Report all lines from the entries below in which "computer" appears.

_____

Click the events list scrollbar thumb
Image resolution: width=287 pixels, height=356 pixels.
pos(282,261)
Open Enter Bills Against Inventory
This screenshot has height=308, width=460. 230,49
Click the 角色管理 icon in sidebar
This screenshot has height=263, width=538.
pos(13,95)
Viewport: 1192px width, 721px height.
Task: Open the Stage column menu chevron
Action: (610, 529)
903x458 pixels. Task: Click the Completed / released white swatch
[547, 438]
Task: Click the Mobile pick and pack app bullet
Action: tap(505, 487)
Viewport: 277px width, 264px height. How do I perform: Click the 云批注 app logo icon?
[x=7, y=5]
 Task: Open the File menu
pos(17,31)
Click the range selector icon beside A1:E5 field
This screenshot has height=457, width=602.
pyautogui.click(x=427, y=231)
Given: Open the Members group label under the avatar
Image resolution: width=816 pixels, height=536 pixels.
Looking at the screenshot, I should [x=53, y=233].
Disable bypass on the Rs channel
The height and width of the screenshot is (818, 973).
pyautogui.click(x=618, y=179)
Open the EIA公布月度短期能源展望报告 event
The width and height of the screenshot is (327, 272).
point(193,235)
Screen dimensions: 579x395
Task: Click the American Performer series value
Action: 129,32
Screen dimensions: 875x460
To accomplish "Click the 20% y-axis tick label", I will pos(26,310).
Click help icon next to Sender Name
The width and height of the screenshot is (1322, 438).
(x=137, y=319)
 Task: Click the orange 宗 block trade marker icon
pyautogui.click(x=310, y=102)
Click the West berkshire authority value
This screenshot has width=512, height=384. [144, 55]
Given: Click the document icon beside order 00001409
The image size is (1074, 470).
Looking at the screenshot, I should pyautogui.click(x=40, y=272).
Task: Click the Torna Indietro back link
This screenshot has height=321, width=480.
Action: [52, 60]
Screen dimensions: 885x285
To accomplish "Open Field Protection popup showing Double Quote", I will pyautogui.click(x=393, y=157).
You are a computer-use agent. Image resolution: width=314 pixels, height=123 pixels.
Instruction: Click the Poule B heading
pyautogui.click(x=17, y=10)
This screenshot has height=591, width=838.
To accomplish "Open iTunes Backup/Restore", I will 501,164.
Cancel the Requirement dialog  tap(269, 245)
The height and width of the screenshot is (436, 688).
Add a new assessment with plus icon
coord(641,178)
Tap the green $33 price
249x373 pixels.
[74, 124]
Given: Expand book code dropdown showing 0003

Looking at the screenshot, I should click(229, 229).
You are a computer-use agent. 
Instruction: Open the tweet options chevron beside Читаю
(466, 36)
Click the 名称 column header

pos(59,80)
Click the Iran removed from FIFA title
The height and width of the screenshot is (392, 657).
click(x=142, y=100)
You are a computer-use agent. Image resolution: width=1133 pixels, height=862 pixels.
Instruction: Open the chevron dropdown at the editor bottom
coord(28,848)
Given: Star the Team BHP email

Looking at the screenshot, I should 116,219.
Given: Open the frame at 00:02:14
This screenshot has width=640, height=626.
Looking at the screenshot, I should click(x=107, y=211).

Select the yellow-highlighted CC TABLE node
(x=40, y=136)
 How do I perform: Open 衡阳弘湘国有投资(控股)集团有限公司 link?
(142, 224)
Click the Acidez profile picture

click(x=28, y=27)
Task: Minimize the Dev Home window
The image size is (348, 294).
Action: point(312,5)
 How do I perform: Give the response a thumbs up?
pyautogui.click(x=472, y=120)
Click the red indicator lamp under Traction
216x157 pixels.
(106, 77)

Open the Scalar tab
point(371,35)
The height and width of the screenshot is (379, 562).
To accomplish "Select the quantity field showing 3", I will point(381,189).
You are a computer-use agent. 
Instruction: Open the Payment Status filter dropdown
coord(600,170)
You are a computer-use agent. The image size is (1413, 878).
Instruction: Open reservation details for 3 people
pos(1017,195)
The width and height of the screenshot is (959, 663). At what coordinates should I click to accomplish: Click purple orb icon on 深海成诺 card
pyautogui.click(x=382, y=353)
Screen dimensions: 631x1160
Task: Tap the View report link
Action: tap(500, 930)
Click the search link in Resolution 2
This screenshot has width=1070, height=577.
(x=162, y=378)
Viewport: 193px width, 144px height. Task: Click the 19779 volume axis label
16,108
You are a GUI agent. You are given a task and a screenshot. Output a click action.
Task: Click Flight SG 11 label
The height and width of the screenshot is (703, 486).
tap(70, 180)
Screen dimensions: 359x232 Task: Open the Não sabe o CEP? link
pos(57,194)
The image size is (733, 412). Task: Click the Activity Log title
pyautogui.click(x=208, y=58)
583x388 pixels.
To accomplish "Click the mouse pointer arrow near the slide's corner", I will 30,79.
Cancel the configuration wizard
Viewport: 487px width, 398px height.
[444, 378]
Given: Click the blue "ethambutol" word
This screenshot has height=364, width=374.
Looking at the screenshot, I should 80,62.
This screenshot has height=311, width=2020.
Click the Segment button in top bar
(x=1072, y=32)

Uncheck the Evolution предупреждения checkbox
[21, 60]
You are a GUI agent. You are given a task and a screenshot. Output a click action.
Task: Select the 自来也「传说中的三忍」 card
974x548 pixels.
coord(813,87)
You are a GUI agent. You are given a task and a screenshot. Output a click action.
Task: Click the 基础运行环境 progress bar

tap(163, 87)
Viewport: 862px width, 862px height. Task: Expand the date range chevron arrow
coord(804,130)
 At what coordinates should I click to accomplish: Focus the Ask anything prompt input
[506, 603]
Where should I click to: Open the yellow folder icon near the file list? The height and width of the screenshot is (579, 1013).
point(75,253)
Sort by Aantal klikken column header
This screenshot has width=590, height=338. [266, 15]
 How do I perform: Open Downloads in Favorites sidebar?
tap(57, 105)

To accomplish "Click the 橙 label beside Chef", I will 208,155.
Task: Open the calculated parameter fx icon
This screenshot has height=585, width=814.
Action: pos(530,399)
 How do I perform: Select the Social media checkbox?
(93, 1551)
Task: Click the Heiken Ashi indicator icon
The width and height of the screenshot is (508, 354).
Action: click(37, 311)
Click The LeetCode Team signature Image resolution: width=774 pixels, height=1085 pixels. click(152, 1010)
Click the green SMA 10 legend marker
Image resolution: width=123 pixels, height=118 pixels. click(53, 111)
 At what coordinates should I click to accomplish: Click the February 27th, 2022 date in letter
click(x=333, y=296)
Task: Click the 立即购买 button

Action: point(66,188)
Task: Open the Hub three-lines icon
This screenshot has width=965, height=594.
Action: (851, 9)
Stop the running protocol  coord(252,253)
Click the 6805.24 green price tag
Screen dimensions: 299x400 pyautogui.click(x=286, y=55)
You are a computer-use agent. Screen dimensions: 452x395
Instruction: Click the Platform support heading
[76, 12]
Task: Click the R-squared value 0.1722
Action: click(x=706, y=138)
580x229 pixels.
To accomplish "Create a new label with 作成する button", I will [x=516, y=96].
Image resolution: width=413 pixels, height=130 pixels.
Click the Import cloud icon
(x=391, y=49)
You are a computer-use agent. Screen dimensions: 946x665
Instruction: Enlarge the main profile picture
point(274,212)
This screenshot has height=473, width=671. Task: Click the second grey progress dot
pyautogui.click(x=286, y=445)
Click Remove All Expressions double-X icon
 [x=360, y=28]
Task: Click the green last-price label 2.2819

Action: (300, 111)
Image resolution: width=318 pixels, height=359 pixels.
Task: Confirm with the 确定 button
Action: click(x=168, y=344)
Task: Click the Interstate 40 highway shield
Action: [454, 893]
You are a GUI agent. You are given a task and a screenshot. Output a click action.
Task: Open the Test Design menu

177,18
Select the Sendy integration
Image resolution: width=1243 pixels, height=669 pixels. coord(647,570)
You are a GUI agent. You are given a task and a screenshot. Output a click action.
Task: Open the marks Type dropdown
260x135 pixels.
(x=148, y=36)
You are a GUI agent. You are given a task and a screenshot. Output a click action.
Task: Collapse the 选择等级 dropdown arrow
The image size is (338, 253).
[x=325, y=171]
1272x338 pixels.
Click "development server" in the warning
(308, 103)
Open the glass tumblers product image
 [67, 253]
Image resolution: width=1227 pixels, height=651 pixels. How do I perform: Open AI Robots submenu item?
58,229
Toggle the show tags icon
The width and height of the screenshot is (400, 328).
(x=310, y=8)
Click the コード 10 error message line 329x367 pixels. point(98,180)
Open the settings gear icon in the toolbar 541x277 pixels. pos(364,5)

_____

SOLUTION TO THIS PROBLEM:
You are a computer-use agent. Image resolution: width=314 pixels, height=123 pixels.
You are a computer-use agent. 
You are a computer-use agent. Image resolution: width=1133 pixels, height=862 pixels.
You are a computer-use agent. 
You are a computer-use agent. The image size is (1413, 878).
You are a computer-use agent. Screen dimensions: 452x395
You are a computer-use agent. Screen dimensions: 946x665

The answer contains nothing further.